* What is needed *
Only the lines from the top of the records below through the line containing "1649x697 pixels." should be printed, exactly and without pictures.

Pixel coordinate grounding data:
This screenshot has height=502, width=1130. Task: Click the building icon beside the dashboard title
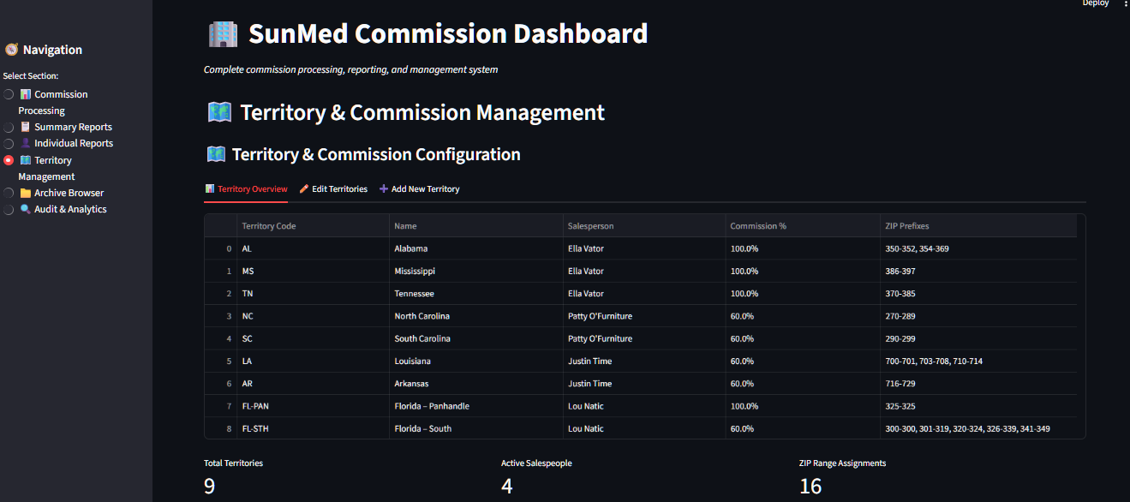[x=221, y=33]
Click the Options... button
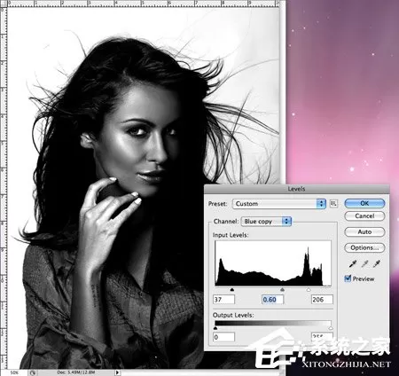Image resolution: width=399 pixels, height=376 pixels. [x=364, y=247]
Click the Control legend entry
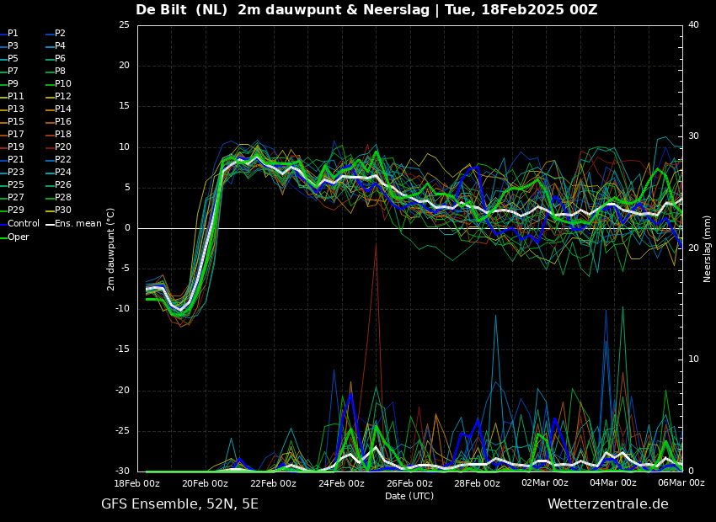The image size is (716, 522). [20, 224]
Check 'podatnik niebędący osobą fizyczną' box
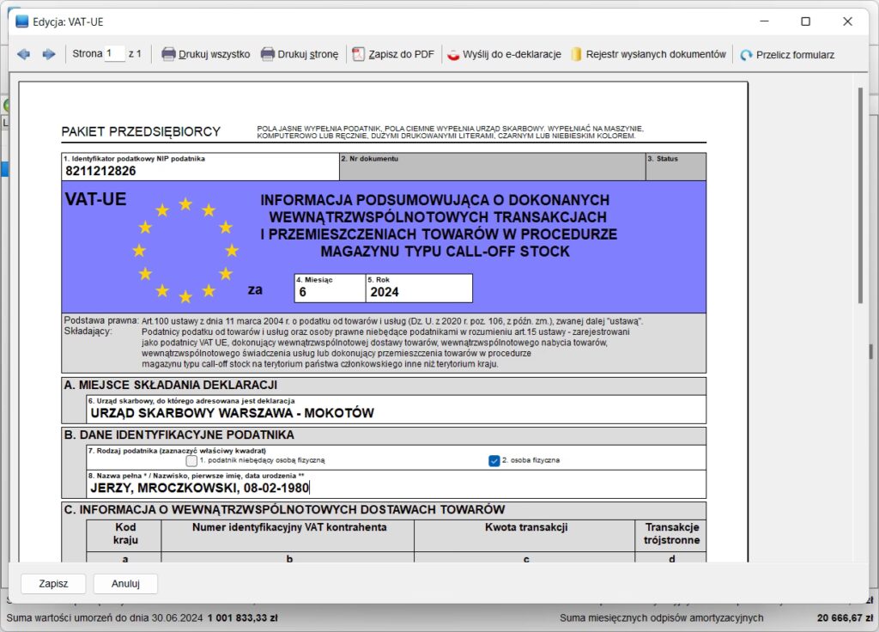 [191, 460]
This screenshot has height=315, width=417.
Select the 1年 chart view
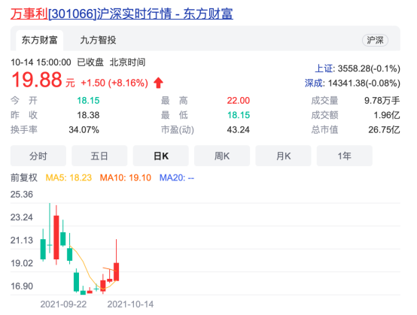pos(345,156)
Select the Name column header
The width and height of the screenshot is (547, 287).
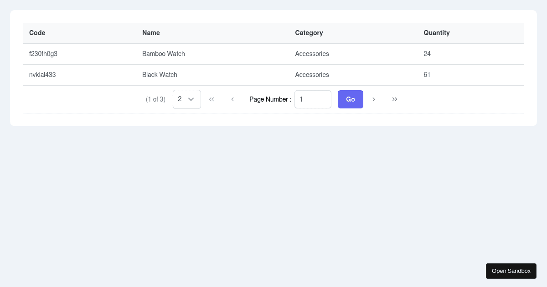click(x=151, y=33)
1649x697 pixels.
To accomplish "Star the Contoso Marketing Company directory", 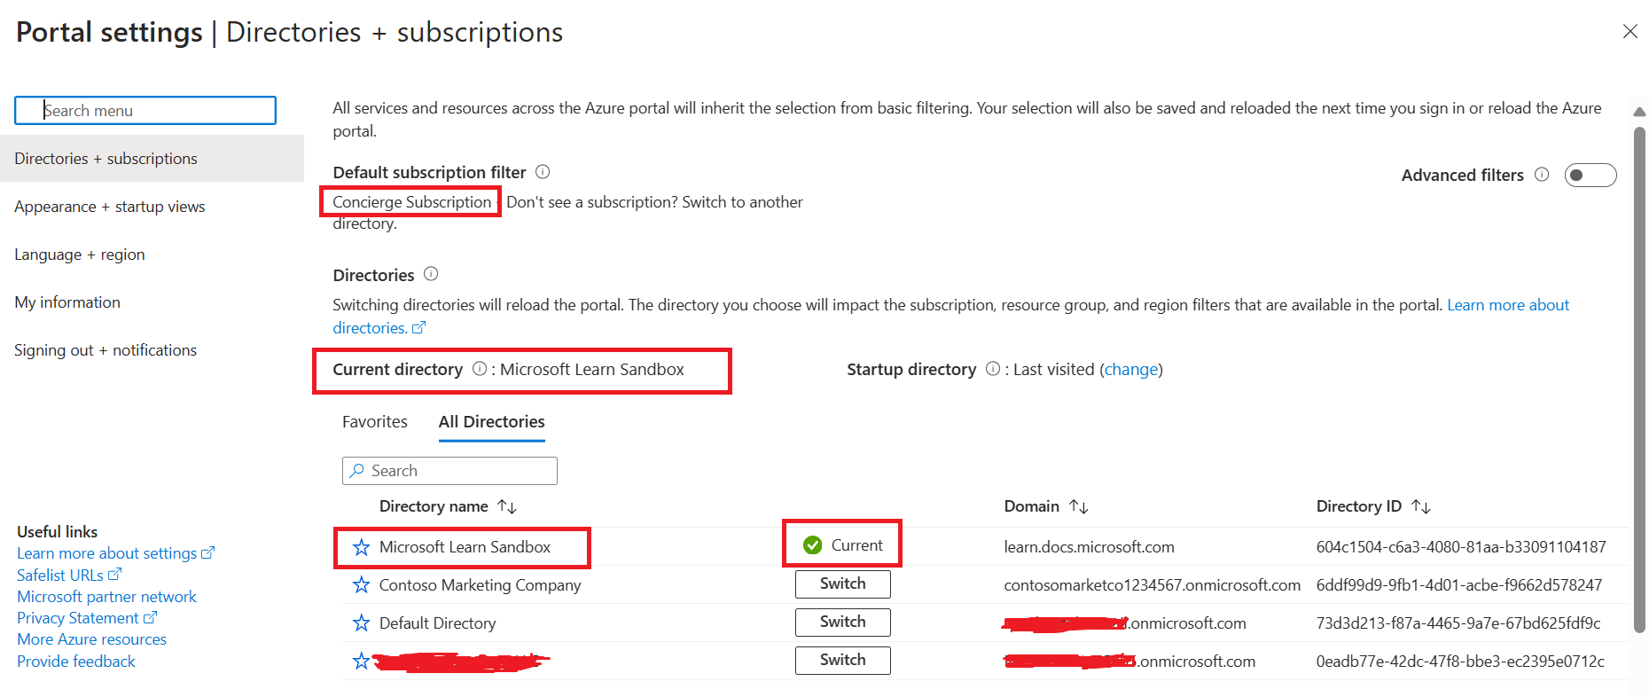I will [x=361, y=585].
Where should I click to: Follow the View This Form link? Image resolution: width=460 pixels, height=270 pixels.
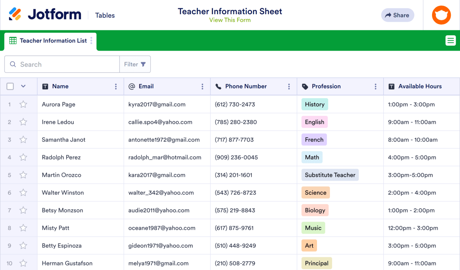pyautogui.click(x=230, y=20)
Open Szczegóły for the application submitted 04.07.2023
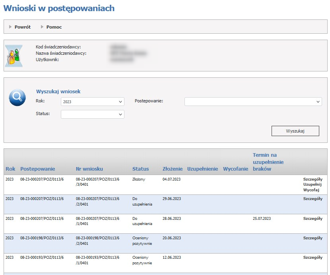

* Result *
This screenshot has height=502, width=1130. Task: Click the building icon beside the dashboard title
[x=221, y=33]
Click the Options... button
Image resolution: width=399 pixels, height=376 pixels. [x=364, y=247]
Click the Control legend entry
The image size is (716, 522). [20, 224]
Check 'podatnik niebędący osobą fizyczną' box
 [191, 460]
This screenshot has height=315, width=417.
Select the 1年 chart view
pos(345,156)
Select the Name column header
The width and height of the screenshot is (547, 287).
click(x=151, y=33)
1649x697 pixels.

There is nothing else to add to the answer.